3D characterization of ultrasonic melt processing on the microstructural refinement of Al-Cu alloys by synchrotron X-ray tomography

TL;DR

This study uses synchrotron X-ray microtomography to analyze how ultrasonic melt processing refines the microstructure and reduces porosity and intermetallic phases in Al-Cu alloys, improving their microstructural properties.

Contribution

It provides a 3D characterization of ultrasonic melt processing effects on intermetallic phases and pores in Al-Cu alloys, revealing mechanisms of microstructural refinement.

Findings

Ultrasonic melt processing reduces grain size significantly.

USP decreases volume fraction and interconnectivity of intermetallic phases.

Porosity volume is reduced due to degassing effects.

Abstract

The effect of ultrasonic melting processing on three-dimensional architecture of intermetallic phases and pores in two multicomponent cast Al-5.0Cu-0.6Mn-0.5 Fe alloys is characterized using conventional microscopy and synchrotron X-ray microtomography.
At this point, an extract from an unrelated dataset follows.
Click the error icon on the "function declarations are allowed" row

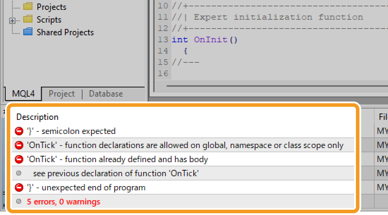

The two alloys are found to contain intermetallic phases such as Al15(FeMn)3Cu2, Al7Cu2Fe, Al3(FeMn), Al6(FeMn), and Al2Cu that have complex networked morphology in 3D. The application of USP in alloys can obtained refined and equiaxed microstructures. The grain size of 0.5Fe and 1.0 Fe alloys is greatly decreased from 16.9 m, 15.8 m without USP to 13.3 m, 12.2 m with USP, respectively. The results show that USP significantly reduce the volume fraction, grain size, interconnectivity, and equivalent diameter of the intermetallic phases in both alloys. The volume fraction of pores in both alloys is reduced due to the USP degassing effect. The refinement mechanism of USP induced fragmentation of primary and secondary dendrites via acoustic bubbles and acoustic streaming flow were discussed.